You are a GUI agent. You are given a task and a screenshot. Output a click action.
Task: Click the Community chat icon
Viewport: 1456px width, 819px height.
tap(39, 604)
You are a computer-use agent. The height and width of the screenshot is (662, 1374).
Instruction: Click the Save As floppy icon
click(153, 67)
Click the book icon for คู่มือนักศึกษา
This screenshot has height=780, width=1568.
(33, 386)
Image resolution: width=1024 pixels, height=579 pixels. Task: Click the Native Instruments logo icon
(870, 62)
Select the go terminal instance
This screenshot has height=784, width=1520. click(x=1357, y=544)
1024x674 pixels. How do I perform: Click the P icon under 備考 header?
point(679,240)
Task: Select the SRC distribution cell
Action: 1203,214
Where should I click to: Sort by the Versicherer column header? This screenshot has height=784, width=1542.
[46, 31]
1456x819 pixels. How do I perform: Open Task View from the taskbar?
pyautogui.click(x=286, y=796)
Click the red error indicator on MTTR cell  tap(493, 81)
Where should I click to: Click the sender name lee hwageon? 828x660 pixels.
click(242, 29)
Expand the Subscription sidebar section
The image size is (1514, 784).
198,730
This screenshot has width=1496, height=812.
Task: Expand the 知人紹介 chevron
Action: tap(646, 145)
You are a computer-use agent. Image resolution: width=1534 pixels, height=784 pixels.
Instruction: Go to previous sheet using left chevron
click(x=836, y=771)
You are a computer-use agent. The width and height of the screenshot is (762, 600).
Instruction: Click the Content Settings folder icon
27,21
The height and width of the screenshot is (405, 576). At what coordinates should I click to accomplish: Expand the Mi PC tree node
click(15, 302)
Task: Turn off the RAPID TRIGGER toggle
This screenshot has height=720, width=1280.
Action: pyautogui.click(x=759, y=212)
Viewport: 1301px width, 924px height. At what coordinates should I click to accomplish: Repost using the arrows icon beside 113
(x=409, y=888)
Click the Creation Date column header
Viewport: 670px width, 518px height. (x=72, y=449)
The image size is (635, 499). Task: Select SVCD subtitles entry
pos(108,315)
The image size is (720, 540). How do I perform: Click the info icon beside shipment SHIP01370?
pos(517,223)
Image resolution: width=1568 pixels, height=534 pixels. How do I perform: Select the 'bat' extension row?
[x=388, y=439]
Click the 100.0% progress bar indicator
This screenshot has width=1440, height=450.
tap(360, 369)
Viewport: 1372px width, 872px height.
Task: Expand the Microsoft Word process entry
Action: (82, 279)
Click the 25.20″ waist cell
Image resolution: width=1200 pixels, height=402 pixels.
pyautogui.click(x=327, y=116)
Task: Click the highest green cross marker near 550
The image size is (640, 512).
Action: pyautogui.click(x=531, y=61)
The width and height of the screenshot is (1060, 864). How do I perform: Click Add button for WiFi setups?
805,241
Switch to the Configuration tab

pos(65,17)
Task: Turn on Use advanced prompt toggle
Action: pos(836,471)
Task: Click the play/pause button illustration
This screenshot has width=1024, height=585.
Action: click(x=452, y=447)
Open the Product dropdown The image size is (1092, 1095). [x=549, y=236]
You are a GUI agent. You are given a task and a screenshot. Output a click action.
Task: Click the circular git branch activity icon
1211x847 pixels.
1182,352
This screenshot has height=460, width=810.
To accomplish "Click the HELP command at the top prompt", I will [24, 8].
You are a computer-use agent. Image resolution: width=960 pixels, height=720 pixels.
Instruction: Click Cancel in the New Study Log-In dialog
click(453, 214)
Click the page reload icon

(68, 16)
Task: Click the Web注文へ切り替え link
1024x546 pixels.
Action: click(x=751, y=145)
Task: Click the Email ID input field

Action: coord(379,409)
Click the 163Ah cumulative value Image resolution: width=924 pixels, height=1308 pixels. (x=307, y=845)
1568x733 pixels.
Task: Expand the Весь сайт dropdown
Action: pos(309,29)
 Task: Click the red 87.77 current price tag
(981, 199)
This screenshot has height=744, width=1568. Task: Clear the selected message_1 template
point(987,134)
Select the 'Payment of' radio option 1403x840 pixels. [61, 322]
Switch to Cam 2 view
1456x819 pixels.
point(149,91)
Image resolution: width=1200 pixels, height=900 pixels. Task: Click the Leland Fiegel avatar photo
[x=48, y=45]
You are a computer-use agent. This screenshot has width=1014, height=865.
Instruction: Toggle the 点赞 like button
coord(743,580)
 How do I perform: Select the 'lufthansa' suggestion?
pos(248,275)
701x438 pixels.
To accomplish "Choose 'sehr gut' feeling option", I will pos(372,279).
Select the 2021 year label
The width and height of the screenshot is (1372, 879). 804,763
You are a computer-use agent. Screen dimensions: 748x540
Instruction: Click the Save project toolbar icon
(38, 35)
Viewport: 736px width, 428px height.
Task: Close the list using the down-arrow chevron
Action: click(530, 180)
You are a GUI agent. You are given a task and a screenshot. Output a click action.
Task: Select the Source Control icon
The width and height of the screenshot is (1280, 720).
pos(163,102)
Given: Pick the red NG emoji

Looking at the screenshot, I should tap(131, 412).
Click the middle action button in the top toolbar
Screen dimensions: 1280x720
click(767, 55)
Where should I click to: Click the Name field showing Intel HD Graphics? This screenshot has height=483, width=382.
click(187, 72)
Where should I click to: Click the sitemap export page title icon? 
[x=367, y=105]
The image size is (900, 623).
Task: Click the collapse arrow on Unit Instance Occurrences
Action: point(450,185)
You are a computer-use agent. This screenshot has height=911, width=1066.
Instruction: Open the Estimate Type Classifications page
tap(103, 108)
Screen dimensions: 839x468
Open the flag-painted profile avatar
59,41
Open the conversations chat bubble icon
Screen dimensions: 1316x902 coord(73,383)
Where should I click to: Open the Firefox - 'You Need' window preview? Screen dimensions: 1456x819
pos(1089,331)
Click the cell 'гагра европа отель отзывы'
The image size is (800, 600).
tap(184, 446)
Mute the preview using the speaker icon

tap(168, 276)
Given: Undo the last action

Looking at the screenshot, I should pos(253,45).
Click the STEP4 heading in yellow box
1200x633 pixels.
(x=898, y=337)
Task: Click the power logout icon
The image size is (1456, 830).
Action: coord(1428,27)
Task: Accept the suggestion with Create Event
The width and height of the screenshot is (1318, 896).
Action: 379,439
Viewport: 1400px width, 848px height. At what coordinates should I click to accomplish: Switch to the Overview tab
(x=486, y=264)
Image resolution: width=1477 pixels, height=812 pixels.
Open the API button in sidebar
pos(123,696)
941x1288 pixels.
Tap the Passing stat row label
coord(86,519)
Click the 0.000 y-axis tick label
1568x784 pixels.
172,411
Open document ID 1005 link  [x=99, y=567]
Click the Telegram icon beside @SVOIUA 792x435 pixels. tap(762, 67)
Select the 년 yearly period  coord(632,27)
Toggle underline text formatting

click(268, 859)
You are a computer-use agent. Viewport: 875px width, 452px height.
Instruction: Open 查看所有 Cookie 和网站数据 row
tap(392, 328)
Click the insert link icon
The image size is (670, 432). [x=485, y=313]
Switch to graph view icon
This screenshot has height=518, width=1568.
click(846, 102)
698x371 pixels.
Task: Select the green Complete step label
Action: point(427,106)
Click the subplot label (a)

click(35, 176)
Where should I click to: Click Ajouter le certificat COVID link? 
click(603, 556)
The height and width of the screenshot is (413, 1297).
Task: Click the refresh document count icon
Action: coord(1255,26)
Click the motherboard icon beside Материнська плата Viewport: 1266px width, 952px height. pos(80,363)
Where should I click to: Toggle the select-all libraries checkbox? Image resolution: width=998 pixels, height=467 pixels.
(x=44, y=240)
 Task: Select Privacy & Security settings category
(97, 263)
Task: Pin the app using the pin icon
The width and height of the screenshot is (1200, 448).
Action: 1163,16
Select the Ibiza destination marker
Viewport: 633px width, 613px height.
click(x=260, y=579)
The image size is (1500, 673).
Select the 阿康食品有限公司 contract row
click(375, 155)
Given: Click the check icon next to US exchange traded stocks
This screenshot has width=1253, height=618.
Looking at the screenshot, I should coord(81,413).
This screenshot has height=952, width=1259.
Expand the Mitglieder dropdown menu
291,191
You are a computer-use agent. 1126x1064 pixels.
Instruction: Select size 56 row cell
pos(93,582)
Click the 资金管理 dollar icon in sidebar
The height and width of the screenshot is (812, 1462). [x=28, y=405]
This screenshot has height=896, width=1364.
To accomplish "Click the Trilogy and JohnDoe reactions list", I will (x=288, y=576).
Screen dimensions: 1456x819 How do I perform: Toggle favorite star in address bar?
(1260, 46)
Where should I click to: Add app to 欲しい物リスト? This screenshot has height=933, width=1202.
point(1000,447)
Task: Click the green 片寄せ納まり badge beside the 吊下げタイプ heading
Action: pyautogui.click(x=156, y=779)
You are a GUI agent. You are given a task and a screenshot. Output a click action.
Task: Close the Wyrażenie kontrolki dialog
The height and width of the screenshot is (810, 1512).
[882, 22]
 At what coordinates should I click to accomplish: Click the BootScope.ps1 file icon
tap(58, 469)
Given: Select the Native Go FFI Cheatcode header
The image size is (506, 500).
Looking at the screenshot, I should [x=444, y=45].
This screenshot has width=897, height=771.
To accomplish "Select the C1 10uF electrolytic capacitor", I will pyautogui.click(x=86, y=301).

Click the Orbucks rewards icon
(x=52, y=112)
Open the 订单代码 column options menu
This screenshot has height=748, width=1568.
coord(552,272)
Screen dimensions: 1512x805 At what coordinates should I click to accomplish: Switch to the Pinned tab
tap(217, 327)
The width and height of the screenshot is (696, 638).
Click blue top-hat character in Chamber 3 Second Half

========================================

- [GIVEN INSTRUCTION]
Put the lines above, from the line containing "Task: Turn off the RAPID TRIGGER toggle" through the line containing "pos(517,223)", inclusive, into a numbered list, leaving out any blank lines.

- [ANSWER BELOW]
1. Task: Turn off the RAPID TRIGGER toggle
2. This screenshot has height=720, width=1280.
3. Action: pyautogui.click(x=759, y=212)
4. Viewport: 1301px width, 924px height. At what coordinates should I click to accomplish: Repost using the arrows icon beside 113
5. (x=409, y=888)
6. Click the Creation Date column header
7. Viewport: 670px width, 518px height. (x=72, y=449)
8. The image size is (635, 499). Task: Select SVCD subtitles entry
9. pos(108,315)
10. The image size is (720, 540). How do I perform: Click the info icon beside shipment SHIP01370?
11. pos(517,223)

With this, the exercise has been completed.